I have 3 files. a.php, b.php, and c.php. In each file I have require 'lol.php'. In lol.php I want to create a variable with the filename (either a.php, b.php, or c.php, not lol.php). Would I use $_SERVER['PHP_SELF'] or $_SERVER['SCRIPT_NAME'] or what? Or is there no predefined way variable for this?

+rep to those who help.

You can use any, although there are differences. Read up on them from here: http://php.about.com/od/learnphp/qt/_SERVER_PHP.htm :)

basename(__FILE__);

You can use any, although there are differences.
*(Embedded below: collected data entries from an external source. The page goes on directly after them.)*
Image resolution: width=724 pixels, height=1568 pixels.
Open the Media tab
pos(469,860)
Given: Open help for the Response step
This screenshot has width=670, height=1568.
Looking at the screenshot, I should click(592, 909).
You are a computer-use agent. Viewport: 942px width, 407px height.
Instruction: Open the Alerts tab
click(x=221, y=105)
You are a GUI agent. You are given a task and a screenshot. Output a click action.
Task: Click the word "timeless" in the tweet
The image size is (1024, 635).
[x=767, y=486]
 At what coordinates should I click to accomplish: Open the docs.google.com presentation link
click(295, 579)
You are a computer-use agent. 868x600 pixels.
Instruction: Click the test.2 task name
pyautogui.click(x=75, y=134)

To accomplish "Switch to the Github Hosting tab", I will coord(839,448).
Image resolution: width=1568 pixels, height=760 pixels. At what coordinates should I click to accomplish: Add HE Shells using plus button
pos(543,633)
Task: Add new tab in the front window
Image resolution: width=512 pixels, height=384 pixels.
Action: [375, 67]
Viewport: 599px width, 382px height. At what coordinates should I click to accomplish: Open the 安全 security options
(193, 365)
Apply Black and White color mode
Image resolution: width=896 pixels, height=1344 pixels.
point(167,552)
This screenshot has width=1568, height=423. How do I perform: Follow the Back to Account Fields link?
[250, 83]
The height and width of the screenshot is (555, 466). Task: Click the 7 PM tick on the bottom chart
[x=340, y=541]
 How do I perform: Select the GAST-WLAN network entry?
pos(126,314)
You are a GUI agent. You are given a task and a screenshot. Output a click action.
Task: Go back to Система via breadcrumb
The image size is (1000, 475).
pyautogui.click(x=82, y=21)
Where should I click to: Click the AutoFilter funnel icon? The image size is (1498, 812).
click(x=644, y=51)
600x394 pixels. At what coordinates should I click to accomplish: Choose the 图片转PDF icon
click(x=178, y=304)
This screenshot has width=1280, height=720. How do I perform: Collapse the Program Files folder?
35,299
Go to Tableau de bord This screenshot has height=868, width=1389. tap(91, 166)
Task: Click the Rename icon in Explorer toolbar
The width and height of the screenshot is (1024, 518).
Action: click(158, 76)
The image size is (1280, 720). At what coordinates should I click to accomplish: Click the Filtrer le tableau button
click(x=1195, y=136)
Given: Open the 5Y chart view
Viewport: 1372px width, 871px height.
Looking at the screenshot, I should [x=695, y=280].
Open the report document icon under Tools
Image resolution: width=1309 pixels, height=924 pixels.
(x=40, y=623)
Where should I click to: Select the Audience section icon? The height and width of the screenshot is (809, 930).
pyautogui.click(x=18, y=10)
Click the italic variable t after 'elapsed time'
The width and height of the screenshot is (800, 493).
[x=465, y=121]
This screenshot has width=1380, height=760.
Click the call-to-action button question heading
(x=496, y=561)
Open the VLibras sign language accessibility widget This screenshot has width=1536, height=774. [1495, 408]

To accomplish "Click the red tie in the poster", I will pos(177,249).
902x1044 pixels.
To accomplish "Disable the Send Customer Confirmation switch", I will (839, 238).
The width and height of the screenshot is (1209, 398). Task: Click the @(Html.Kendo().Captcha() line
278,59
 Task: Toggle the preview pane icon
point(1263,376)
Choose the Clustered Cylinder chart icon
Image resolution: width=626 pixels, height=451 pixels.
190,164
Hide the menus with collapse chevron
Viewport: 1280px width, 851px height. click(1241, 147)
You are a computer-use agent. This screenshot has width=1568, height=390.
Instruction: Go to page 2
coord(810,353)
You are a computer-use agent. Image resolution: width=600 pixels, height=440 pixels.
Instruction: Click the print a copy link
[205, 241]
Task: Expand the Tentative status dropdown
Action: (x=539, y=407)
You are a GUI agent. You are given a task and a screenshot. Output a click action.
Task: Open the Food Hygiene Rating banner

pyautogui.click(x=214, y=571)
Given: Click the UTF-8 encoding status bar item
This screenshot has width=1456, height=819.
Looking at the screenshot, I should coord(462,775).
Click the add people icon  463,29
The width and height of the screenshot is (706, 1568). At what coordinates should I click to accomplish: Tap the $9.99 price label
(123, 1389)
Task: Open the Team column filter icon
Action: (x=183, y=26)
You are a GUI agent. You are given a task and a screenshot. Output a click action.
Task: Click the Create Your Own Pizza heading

Read up on them from here: http://php.about.com/od/learnphp/qt/_SERVER_PHP.htm :)

Thanks it worked.


basename(__FILE__);
Didn't work. It showed lol.php instead of 1/2/3.php

Also having another problem. I'm getting


Warning: mysql_num_rows(): supplied argument is not a valid MySQL result resource

The code:



$file = htmlspecialchars($_SERVER['SCRIPT_NAME']);
$query = mysql_query(" SELECT * FROM tablename WHERE file = '$file' ");
$count = mysql_num_rows($query);


Database connection was done before the code. I can verify that the database and tables exist. Can't figure it out though.

Fazon,

Show me what happens when you use this code instead:



$file = htmlspecialchars($_SERVER['SCRIPT_NAME']);
$query = mysql_query(" SELECT * FROM tablename WHERE file = '$file' ") or die(mysql_error());
$count = mysql_num_rows($query);


:)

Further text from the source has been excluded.